--- Text under study ---

The present invention is equally applicable for use in conjunction with systems in which the printing plate to be imaged is attached to a drum, for example as illustrated in U.S. Pat. No. 4,819,018. This embodiment is described in relation with FIG. 1D. In FIG. 1D, similar modules as described above are shown by references N1 to N4. They are attached to carriage 49 supported by rails 53 so that carriage 49 can slide in a direction parallel with the axis 57 of drum 54. The modules are also offset by the same amount as described with respect to FIG. 1C. In one mode of operation carriage 49 is stationary while drum 54 makes one turn to produce one swath of pixels shown at 46 representing the combined projection of four swaths. The procedure is similar to that described above for FIG. 1C except that it is the drum 54 that produces pulses indicating the location of the imaging area relative to the modules, not the carriage. As carriage 49 is stationary, the projection of the second band of pixels is delayed until the surface of drum 54 has moved a distance corresponding to the offset 51′ of the second module, and the projection of bands proceeds as described above with respect to FIG. 1C. After the completion of one revolution of drum 54, the wide composite band is produced and carriage 49 moves down by a distance equal to the width of this band. In another mode of operation, carriage 49 moves continuously in synchronism with the continuous rotation of the drum as described in U.S. Pat. No. 4,819,018 and four (4) bands of pixels are projected during each rotation. This arrangement makes it possible to increase the production speed, reduce the speed of the drum, or both, as this may be desirable to reduce the detrimental effect of the centrifugal force of the rotating drum 54 to the attached plate.

--- Extracted material ---

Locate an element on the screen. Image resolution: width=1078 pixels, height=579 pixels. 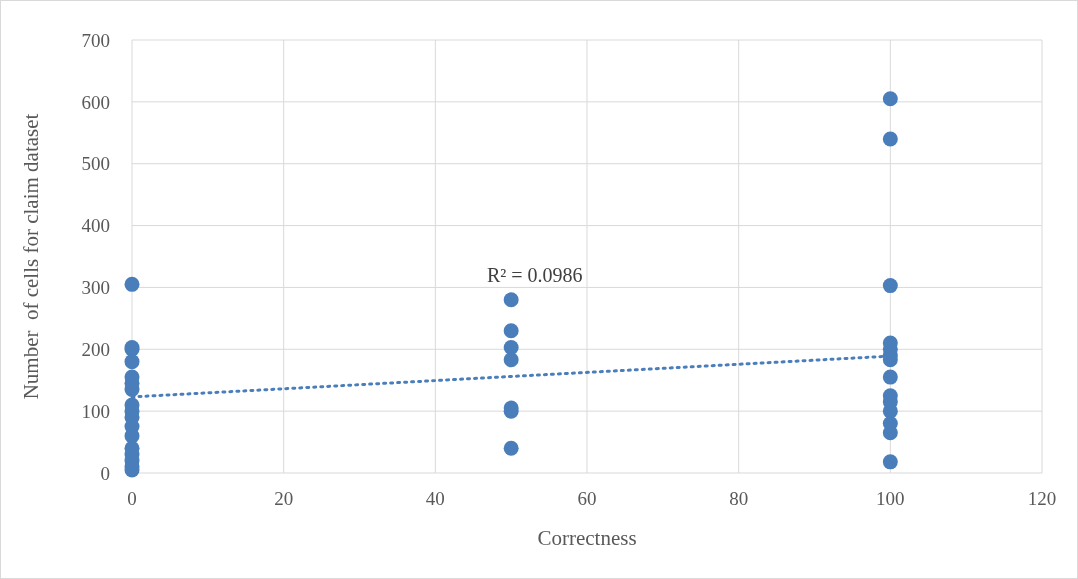
x-tick-label: 120 is located at coordinates (1042, 498).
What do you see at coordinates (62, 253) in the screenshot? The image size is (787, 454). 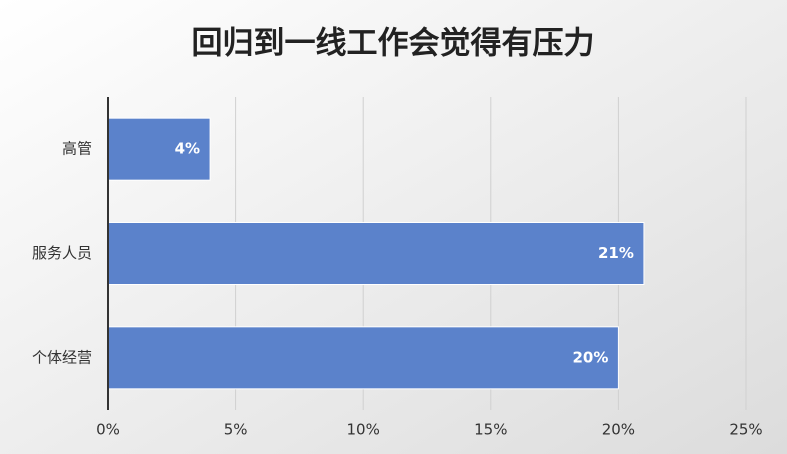 I see `y-tick-label: 服务人员` at bounding box center [62, 253].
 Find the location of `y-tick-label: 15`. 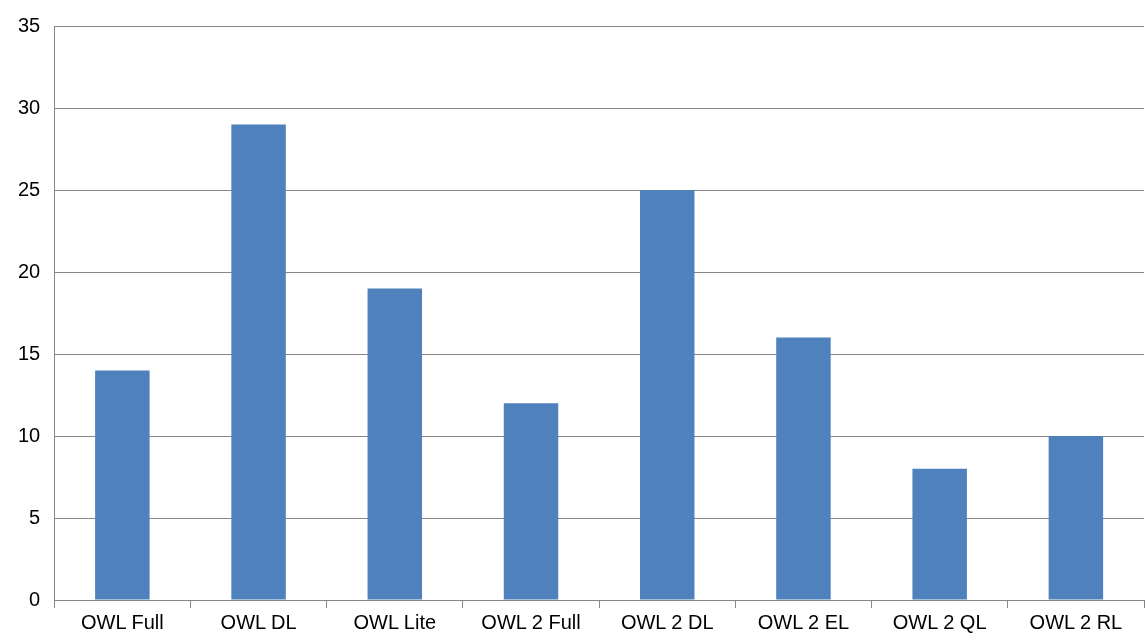

y-tick-label: 15 is located at coordinates (30, 352).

---

## Tasks to carry out
(1) According to the drum-imaging passage, how far does carriage 49 move after drum 54 completes one revolution in the first mode of operation?
(2) List each part or feature that the drum-imaging passage identifies with a two-digit reference number, and give its number.

## Expected responses
(1) It moves down by a distance equal to the width of the wide composite band.

(2)
- Swath of pixels: 46
- Carriage: 49
- Offset of the second module: 51′
- Rails: 53
- Drum: 54
- Axis of the drum: 57